[[ Material provided open ]]

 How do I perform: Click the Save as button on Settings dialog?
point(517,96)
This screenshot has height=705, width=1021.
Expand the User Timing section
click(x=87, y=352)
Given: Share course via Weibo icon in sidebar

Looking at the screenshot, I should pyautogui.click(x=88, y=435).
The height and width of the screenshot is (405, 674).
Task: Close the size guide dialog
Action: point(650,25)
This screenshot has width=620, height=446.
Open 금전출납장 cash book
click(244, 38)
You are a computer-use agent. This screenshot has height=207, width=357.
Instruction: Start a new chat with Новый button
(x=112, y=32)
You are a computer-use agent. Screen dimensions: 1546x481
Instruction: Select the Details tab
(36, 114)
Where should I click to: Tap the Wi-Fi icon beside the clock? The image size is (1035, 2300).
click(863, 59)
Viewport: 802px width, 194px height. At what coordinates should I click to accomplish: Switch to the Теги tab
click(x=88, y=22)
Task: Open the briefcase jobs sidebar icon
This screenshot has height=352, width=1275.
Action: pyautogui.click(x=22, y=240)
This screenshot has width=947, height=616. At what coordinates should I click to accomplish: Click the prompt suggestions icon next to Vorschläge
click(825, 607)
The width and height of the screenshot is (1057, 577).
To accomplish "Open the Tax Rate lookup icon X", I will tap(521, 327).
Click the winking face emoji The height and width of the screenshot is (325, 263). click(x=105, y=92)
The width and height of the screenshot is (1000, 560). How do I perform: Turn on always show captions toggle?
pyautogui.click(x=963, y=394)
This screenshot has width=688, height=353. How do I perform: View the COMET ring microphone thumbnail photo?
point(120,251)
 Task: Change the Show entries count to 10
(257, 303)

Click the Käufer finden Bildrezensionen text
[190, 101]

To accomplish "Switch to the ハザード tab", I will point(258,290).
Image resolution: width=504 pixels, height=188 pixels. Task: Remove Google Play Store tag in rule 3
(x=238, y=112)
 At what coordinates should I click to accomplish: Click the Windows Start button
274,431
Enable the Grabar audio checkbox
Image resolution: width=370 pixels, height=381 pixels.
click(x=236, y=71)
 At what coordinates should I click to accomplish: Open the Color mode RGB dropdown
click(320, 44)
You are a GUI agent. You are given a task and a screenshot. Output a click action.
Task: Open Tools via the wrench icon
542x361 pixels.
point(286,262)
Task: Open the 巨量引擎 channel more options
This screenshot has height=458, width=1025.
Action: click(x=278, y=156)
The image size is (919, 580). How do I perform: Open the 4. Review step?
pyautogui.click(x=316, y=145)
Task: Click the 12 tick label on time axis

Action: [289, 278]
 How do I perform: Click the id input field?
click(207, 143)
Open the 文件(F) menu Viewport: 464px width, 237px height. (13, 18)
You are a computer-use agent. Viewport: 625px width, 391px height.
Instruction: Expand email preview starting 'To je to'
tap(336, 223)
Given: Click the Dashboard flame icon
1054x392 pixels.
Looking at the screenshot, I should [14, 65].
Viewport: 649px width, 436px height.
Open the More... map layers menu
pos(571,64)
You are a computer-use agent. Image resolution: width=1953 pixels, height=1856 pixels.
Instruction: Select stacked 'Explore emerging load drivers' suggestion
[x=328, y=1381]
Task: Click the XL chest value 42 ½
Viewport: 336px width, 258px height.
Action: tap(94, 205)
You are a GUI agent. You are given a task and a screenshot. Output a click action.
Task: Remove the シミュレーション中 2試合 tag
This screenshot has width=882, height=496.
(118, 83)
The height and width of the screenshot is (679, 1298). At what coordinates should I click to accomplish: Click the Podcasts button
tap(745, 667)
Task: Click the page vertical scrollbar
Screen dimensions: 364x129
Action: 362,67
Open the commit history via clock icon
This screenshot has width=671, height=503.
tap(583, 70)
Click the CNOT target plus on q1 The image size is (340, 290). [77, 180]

[[ Material provided closed ]]

All lines in the entries above that hold the word "agent" need to be copied.

You are a computer-use agent. This screenshot has height=207, width=357.
You are a computer-use agent. Screen dimensions: 1546x481
You are a GUI agent. You are given a task and a screenshot. Output a click action.
You are a computer-use agent. Viewport: 625px width, 391px height.
You are a computer-use agent. Image resolution: width=1953 pixels, height=1856 pixels.
You are a GUI agent. You are given a task and a screenshot. Output a click action.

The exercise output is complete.